Everything in a particular region plays an important role in deciding the kind of fabric and fashion the people inculcate as part of their culture – the crop, the climate, the kind of occupation they are in. It would reflect on their culture quite substantially.

Hues of the West

Saanya, who has extensively travelled throughout Gujarat, has an intricate understanding of the how and the why of the colours behind western Indian clothing. She shared an experience from one such expedition. “When I travelled to these regions, I expected a lot of colour because that’s what I had known of. Gujarati embroidery and Kuchchi embroidery are loud with vibrant colours with mirror work. However, in reality whites and off-whites were their staple colours. It was so stark but in a way, they were balancing it out with their life. If you see the ​Rabari​men they wear a full off-white or white outfit but at the same time the women wear a choli and lehenga which are bright colours with a lot of intricate work which was an interesting mix. They are rich in their textiles but if I had to categorise it into a palette it would be bright colours, with accents of whites. I think it reflects the kind of work they are into as well.”

The Southern Hues

Indians to the south of the Vindhyas have a unique taste when it comes to their wardrobe. On a daily basis there is a lot of whites and lighter shades as it is friendlier with the climate there. On special occasions like weddings, Ashwin explains that, “the South Indian skin tone has the versatility to pull off any colour. Brides and grooms form the majority of my audience. They have a very strict sense of colour. They do not want to take a risk, and usually opt for the already tested colours like maroon, bottle green or earthy tones like mustards and yellows. Although pastels are more in trend now, they usually go for the Indian tones which have their own royalty about them. However, I do try my best to convince my brides to try more colour options. Most of the times I succeed.”

Shades of Eastern India

“Off-whites and reds are the main colours everywhere in the east. There’s a lot of yellow. Since there is a lot of marigold in the region hues of oranges can also be spotted. There’s a lot of bright tones here mainly because of the climate and these colours looking nice on their skin tone is only an added advantage,” says Sneha, as she tells us about the colours of her native.

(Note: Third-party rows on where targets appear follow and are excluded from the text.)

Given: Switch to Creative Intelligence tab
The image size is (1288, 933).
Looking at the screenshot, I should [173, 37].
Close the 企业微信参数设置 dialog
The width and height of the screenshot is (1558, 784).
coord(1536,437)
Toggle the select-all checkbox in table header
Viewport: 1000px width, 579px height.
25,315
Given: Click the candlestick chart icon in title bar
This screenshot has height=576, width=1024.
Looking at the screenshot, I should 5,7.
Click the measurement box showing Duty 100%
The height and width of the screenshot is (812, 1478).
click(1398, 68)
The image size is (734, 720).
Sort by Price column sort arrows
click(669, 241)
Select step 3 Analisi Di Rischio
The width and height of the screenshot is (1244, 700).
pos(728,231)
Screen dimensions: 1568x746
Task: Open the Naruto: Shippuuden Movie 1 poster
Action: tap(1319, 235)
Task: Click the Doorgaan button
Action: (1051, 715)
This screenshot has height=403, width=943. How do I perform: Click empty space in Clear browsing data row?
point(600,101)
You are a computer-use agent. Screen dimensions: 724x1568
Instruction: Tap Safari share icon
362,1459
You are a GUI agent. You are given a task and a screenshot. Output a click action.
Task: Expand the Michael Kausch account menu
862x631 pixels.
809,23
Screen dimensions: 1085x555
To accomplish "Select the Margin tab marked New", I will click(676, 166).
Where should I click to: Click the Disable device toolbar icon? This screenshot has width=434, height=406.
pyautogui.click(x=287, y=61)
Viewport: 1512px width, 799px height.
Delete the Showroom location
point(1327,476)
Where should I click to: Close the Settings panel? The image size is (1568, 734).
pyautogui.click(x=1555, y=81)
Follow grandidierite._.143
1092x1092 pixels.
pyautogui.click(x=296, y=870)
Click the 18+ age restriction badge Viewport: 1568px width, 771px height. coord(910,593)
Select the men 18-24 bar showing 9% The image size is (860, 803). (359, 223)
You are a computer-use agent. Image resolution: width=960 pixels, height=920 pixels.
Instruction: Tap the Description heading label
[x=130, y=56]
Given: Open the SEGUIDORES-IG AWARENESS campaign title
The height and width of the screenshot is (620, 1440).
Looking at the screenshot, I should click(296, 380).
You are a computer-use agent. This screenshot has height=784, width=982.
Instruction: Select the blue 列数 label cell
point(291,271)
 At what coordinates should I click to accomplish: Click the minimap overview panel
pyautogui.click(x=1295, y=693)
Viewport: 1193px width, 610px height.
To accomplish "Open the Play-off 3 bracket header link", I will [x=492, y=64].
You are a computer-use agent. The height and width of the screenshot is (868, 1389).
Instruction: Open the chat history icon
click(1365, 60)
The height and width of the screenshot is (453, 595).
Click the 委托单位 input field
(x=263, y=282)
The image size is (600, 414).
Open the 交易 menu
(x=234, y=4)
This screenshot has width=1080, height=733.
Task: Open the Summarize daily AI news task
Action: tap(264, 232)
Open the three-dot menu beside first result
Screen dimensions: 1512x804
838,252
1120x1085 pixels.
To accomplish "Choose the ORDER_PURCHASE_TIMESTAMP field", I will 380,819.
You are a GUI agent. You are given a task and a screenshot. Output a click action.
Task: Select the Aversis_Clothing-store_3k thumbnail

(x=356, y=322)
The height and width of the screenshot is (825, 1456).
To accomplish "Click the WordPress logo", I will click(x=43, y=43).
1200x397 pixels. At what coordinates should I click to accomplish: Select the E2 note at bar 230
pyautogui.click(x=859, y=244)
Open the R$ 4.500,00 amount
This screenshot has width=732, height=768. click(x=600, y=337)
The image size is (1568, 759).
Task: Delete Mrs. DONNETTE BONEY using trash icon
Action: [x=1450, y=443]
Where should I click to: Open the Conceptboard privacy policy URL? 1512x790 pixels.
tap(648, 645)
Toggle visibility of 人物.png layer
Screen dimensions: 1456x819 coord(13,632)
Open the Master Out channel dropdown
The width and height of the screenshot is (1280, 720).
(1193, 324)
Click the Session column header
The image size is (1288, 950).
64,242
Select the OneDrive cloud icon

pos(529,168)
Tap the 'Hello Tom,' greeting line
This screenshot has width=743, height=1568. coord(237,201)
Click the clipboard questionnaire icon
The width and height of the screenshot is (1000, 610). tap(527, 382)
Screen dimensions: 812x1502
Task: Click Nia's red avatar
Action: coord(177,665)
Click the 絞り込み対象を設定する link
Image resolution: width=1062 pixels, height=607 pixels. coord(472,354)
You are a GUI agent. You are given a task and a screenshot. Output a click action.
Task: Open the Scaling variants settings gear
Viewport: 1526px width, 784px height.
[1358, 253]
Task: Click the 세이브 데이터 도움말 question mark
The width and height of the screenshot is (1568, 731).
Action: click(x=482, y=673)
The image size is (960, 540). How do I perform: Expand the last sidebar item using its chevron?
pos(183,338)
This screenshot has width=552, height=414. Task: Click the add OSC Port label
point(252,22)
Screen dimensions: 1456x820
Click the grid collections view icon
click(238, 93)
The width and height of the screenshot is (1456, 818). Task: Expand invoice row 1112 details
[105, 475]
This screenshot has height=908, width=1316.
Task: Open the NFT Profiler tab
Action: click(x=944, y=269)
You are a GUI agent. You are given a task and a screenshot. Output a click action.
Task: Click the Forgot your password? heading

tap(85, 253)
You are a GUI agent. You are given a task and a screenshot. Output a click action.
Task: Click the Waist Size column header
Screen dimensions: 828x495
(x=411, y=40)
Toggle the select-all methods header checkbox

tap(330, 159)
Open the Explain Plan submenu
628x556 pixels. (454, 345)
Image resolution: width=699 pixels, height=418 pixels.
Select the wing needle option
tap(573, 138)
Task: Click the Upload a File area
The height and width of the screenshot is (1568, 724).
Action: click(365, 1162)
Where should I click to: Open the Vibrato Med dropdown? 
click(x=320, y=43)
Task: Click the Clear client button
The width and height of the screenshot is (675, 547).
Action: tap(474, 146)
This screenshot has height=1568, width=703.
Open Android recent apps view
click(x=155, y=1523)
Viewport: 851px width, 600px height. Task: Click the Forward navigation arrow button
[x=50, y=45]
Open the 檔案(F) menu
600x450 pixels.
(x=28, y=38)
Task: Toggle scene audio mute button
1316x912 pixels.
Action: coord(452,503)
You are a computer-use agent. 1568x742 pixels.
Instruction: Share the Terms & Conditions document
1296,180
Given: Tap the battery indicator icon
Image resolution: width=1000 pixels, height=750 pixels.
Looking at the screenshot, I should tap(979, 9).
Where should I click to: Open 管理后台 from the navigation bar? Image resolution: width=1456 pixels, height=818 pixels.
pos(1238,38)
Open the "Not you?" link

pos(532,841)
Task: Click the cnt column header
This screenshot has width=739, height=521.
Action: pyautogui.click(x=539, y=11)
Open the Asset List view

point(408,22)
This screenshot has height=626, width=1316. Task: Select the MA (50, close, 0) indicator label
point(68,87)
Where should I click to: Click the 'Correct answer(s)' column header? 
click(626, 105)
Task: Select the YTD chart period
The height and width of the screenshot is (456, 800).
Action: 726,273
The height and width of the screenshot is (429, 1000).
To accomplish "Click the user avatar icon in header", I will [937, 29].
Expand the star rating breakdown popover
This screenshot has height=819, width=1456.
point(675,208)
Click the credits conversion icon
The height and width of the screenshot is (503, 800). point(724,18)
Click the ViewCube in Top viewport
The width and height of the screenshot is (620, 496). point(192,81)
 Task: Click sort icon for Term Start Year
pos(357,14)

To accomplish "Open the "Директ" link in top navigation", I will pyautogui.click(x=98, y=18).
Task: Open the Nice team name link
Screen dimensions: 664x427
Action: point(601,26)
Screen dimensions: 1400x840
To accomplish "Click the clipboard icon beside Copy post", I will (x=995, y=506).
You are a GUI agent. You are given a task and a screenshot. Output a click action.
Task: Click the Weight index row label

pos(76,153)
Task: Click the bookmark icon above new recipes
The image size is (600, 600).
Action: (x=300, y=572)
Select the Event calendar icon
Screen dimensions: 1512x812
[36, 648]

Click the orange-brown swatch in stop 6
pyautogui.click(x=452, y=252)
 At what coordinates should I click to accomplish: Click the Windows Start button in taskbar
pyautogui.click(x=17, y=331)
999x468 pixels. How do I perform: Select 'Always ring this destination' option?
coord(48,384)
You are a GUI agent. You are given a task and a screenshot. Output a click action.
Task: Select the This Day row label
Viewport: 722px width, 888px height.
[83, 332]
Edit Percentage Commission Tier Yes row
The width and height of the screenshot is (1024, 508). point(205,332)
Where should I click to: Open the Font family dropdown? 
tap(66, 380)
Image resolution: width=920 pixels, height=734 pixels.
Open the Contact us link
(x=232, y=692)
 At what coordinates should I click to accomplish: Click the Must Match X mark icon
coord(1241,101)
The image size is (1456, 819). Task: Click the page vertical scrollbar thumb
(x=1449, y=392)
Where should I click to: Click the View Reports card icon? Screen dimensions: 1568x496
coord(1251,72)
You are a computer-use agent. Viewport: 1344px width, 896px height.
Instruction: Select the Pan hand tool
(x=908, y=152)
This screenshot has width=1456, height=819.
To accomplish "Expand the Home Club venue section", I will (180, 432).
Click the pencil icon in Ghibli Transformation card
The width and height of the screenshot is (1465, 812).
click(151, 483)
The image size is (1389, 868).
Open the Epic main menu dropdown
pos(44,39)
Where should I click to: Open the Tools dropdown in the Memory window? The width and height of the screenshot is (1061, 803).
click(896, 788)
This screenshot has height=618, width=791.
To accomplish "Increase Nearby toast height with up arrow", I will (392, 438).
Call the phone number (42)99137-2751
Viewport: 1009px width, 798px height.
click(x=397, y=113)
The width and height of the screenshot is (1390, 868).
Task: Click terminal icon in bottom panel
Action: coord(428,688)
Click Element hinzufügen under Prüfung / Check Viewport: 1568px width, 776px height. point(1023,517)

Colours in fashion are perhaps a reflection of not just the ‘who’, but also the ‘what’ and the ‘why’ - it is always relevant to the time, place and the people. As long as colours make people feel a certain way wearing them, they are going to remain relevant in fashion. Numerous instances in history have shown how a particular colour has taken on meaning never thought of before that point in time. Movements across the nation and elsewhere have witnessed certain colours being dominant. Colours are an indispensable, expression of personal style  and fashion.  They will continue to define clothing for generations to come, especially in India.